Aim of the task:
Copy, in full, each line of the material that holds the word "agent".
****
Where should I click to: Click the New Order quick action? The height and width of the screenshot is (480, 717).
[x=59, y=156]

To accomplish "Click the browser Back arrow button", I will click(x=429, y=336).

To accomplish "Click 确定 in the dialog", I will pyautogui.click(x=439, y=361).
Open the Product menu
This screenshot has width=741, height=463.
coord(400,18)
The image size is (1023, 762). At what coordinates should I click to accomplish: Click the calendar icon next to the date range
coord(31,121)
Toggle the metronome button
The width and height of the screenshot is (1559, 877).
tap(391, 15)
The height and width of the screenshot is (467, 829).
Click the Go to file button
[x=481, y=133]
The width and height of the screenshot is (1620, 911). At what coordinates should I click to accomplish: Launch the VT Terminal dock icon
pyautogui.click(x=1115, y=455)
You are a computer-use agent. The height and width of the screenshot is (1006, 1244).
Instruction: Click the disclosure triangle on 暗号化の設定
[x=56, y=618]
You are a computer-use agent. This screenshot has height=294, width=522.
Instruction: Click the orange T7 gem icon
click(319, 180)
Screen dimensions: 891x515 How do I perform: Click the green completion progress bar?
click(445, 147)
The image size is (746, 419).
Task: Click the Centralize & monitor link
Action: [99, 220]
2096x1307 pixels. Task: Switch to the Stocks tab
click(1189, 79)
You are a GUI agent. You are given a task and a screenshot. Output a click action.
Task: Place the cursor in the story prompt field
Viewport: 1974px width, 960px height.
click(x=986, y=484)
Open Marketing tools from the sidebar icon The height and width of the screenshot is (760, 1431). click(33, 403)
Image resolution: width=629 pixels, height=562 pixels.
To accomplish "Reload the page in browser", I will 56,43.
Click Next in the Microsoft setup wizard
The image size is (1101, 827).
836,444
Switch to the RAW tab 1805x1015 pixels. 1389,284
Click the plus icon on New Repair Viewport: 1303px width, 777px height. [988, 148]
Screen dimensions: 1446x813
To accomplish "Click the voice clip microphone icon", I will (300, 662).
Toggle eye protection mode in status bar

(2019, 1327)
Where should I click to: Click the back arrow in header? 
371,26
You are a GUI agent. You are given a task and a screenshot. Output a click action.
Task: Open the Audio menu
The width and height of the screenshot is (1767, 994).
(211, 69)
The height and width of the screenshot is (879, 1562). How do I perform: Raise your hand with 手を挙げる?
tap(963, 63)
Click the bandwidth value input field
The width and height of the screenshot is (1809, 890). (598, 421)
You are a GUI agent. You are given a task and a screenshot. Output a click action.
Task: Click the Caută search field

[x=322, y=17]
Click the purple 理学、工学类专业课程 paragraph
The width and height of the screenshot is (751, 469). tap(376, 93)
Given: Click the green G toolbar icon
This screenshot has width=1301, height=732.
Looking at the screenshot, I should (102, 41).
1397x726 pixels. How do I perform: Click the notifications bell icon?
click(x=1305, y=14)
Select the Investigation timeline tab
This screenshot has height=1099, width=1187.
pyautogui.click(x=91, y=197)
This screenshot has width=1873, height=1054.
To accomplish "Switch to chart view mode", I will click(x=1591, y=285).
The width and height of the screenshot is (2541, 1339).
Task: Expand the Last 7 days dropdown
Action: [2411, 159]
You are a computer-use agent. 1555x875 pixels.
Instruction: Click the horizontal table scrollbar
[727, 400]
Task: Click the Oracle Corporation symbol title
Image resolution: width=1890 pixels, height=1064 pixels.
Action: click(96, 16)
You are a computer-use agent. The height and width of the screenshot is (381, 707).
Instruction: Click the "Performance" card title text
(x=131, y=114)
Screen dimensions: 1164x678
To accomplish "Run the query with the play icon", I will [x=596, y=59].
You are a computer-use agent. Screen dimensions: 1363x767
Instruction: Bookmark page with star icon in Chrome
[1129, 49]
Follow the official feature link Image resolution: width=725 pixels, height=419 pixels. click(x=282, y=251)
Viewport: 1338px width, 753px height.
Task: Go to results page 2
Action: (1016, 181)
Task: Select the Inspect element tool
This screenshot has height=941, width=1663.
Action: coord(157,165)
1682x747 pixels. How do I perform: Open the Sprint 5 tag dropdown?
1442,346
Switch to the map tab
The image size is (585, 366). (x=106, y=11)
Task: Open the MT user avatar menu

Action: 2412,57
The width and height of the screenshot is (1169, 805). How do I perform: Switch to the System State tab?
****
Finished task:
You are a computer-use agent. The height and width of the screenshot is (1006, 1244).
You are a computer-use agent. This screenshot has height=294, width=522.
You are a GUI agent. You are given a task and a screenshot. Output a click action.
You are a GUI agent. You are given a task and a screenshot. Output a click action.
You are a GUI agent. You are given a task and a screenshot. Output a click action.
You are a computer-use agent. 1555x875 pixels.
You are a computer-use agent. The height and width of the screenshot is (381, 707).
You are a computer-use agent. Screen dimensions: 1363x767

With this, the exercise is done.